I have a Node class. The members are an int id, and a pointer to the next node: Node* next. I implemented the constructor and destructor as follows:

#include <iostream>

class Node
{
public:
  int id;
  Node *next;
  Node() : id(0), next(nullptr) {}
  explicit Node(int id) : id(id), next(nullptr) {}

  ~Node() {
    std::cout << (*this) << " destructed \n";
    delete next;
    next = nullptr;
  }

  friend std::ostream &operator<<(std::ostream &os, const Node &node) {
    os << "Node(" << node.id << ")";
    return os;
  }
};

int main()
{
  Node *node0;
  Node *node1;
  node0 = new Node(0);
  node1 = new Node(1);
  node0->next = node1;

  delete node0; // outputs Node(0) destructed\nNode(1) destructed
  node0 = nullptr;
  std::cout << (nullptr == node0) << '\n'; // outputs 1
  std::cout << (nullptr == node1) << '\n'; // outputs 0
  std::cout << *node1 << " \n"; // outputs Node(8430)
  return 0;
}

I thought node1 should already point to nullptr since when calling the destructor for node0, its next is deleted and point to nullptr, but the output suggests that node1 is apparently Node(8430) and is not a nullptr.

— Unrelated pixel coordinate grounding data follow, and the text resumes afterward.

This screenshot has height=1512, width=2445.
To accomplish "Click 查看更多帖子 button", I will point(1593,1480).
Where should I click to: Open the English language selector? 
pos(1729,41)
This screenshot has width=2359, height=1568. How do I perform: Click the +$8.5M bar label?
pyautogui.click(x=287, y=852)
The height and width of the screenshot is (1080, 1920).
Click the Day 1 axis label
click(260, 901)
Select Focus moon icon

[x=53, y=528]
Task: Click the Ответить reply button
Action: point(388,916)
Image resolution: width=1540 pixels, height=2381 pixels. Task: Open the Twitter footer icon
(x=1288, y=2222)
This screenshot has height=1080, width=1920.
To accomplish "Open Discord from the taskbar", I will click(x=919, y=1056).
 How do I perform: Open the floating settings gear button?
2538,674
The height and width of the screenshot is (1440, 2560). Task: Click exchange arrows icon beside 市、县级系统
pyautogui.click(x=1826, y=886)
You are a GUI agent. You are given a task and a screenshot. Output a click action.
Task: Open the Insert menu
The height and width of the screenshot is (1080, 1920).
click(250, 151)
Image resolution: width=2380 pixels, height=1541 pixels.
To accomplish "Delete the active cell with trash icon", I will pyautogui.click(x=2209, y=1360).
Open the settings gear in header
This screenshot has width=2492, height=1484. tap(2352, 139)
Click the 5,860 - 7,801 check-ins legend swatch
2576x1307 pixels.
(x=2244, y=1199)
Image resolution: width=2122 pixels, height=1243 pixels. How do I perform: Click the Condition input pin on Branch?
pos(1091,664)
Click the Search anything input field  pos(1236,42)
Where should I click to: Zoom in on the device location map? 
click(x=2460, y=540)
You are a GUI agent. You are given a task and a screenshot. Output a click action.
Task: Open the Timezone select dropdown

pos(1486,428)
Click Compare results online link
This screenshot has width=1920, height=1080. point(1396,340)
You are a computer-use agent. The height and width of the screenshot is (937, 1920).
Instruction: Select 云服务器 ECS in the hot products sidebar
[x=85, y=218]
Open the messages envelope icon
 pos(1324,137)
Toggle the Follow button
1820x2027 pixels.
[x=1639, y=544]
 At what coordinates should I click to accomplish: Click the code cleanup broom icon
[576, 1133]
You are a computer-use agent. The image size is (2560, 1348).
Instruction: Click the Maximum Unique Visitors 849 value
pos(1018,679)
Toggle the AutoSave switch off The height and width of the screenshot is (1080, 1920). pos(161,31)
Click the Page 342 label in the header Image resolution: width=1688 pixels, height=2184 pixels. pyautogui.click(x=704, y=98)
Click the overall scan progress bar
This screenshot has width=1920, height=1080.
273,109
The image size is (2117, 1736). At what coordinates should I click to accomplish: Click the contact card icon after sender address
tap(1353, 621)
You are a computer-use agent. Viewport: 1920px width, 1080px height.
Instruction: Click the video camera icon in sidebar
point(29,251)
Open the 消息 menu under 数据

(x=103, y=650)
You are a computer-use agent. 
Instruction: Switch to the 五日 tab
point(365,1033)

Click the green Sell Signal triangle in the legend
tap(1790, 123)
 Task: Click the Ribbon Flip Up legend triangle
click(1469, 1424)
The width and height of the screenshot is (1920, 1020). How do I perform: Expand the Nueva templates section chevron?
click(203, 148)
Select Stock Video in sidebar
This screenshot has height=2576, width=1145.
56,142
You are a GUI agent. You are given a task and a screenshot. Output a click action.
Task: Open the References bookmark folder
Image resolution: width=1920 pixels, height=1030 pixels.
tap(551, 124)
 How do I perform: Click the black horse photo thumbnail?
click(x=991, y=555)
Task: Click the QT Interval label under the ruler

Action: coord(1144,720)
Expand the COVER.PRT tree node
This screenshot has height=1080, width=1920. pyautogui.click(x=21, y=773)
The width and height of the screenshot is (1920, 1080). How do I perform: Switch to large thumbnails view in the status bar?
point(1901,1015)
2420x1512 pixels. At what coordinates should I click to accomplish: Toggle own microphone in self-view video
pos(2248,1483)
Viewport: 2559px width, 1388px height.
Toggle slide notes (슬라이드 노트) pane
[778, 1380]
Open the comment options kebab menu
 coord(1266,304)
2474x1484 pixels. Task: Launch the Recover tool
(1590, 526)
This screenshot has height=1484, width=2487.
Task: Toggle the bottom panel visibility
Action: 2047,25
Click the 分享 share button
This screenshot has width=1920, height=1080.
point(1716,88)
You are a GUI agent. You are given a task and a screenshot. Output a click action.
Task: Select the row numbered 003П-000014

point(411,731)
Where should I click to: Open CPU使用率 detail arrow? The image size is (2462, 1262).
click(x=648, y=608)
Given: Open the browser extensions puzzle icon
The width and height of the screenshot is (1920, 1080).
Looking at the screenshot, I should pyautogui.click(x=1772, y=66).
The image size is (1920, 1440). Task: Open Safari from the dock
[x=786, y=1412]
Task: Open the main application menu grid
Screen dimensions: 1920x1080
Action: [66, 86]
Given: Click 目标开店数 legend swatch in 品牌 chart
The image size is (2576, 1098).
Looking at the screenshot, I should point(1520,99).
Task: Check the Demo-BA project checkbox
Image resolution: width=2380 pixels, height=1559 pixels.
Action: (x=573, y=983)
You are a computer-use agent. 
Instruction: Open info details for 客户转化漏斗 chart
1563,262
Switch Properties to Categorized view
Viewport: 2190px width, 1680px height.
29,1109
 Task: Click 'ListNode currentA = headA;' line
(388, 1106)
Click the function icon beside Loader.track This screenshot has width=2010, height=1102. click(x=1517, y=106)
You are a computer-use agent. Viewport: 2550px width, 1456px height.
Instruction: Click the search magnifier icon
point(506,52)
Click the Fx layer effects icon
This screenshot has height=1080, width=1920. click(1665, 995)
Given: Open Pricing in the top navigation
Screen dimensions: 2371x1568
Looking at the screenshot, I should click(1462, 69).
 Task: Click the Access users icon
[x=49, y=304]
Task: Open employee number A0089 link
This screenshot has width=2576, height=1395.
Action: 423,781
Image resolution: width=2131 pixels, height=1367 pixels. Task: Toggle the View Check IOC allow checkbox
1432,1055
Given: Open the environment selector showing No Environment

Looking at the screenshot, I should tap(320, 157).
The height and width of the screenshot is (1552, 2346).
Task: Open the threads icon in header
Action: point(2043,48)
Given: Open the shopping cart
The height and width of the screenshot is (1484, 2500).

I know that when dereferencing a nullptr it could result in undefined behavior. How can I modify this program so that after calling delete node0, node1 can also become nullptr?

Answer 1

What you expect is similar to this:

void foo(int* ptr) {
    delete ptr;
    ptr = nullptr;
}

int main() {
   int * x = new int;
   foo(x);
   assert( x == nullptr);   // NOPE !!
}

ptr is a copy of x. delete ptr deletes the dynamically allocated int. That does not affect the value of x in any way. x still has the same value after calling foo. It just is not a valid pointer anymore. The address where it points holds no int anymore.

Or even simpler:

int* a = new int;
int* b = a;
delete a;
a = nullptr;
assert( b == nullptr ); // NOPE !!!

Actually your misunderstanding can be traced back to an even simpler example:

int a = 42;
int b = a;
a = 0;
assert( b == 0); // NO !!

With pointers it is no different.

In your code node0->next = node1; a copy of the pointer is made. Then in the destructor of node0 you delete the node pointed to by node0->next but that has no effect on the pointer in main.

TL;DR: Do not confuse the pointer and the pointee. delete x deletes the object pointed to by x. If you copy a pointer you have two totally independent pointers that point to the same object, assigning nullptr to one of them has no effect on the other.

Answer 2

There already is the answer by 463035818_is_not_an_ai which explains the misunderstanding - but there is the second part to this: It can be done - kinda.

#include <iostream>

class Node {
public:
  int id;
  Node *next;
  Node **holder{ nullptr};
  explicit Node(int id ) : id(id), next(nullptr) {}
  Node(int id, Node** ptr) : id(id), next(nullptr), holder(ptr) {}

  ~Node() {
    std::cout << "Node with id(" << id << ") destructed \n";
    delete next;
    if( holder ) *holder = nullptr; // make sure not to write to nullptr
  }

  friend std::ostream &operator<<(std::ostream &os, const Node &node) {
    os << "Node(" << node.id << ")";
    return os;
  }
};

Capture the address of the pointer that holds the node.

int main() {
  Node *node0;
  Node *node1;
  node0 = new Node(0, nullptr);
  node1 = new Node(1, &node1);
  node0->next = node1;

  // delete node1; // causes double-free
  delete node0; // outputs Node(0) destructed\nNode(1) destructed
  node0 = nullptr;
  std::cout << (nullptr == node0) << '\n'; // outputs 1
  std::cout << (nullptr == node1) << '\n'; // outputs 0
  //std::cout << *node1 << " \n"; // will crash
  return 0;
}

This would be a "simple" way of achieving the outcome you expected but it would be exceedingly bad style and error-prone. In general you do not want a dynamically allocated object to know who/where it is held from and this simple example would just work with a single point - nothing prevents you from creating another copy of the pointer before that.

Having a list where a parent-node deletes the child-node also can lead to nasty errors as shown by the line delete node1; - when deleting node0 it will still try to delete node1 yet again causing a double-free.